James Saunders (8 January 1925 – 29 January 2004) was a prolific English playwright born in Islington, London. His early plays led to him being considered one of the leading British exponents of the Theatre of the Absurd.

Personal life
He was educated at Wembley County Grammar School, which now forms part of Alperton Community School and Southampton University.

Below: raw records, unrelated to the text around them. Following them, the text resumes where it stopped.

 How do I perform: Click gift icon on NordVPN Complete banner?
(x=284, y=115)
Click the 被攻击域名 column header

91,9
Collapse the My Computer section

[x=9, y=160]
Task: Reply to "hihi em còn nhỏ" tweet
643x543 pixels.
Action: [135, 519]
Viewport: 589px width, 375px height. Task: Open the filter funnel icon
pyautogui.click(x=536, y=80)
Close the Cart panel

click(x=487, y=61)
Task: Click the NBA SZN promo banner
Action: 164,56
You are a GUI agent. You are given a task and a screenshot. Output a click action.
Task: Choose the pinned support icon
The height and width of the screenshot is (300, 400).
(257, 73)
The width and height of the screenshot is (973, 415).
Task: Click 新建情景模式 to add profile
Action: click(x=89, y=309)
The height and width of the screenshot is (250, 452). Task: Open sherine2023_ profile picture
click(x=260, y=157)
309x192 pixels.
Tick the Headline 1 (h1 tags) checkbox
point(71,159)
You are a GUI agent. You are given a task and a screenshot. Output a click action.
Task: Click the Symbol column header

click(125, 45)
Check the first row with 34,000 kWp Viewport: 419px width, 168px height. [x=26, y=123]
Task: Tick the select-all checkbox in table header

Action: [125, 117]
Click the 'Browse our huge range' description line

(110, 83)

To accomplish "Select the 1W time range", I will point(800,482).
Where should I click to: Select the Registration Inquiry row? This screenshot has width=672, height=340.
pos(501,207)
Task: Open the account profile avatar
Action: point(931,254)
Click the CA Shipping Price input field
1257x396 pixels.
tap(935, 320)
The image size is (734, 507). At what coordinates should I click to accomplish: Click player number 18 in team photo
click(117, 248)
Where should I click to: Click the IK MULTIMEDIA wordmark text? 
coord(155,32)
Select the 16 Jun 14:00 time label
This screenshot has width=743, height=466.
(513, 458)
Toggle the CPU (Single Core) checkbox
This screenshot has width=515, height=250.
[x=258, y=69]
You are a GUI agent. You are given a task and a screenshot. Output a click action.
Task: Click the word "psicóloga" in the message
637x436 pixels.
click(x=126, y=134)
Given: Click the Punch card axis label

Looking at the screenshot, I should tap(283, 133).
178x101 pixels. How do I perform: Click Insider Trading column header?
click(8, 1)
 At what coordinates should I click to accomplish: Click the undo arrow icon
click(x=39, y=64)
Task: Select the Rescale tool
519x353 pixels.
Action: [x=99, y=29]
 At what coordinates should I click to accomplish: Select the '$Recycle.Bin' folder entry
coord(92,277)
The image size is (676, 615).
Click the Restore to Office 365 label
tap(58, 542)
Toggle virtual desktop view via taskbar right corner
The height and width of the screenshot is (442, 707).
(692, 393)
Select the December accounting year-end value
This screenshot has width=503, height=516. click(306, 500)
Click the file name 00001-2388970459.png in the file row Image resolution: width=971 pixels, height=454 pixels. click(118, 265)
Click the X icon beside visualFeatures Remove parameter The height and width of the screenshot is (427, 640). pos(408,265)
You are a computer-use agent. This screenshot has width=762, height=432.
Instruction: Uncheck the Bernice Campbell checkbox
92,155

He married Audrey Cross.

Plays
His play Next Time I'll Sing To You, written in 1962, was staged in the West End starring Michael Caine, Barry Foster and Liz Fraser, at the New Arts and the Criterion Theatre in 1963. It gained him the 1963 Evening Standard award (with Charles Wood) for "Most Promising Playwright". The play was also produced in New York the same year.

In 1975 he completed John Vanbrugh's four-act fragment, A Journey to London, a play that had been sentimentalised by Colley Cibber in 1728 as The Provoked Husband. Saunders' version was first staged in Greenwich and successfully revived at the Orange Tree Theatre in 1986.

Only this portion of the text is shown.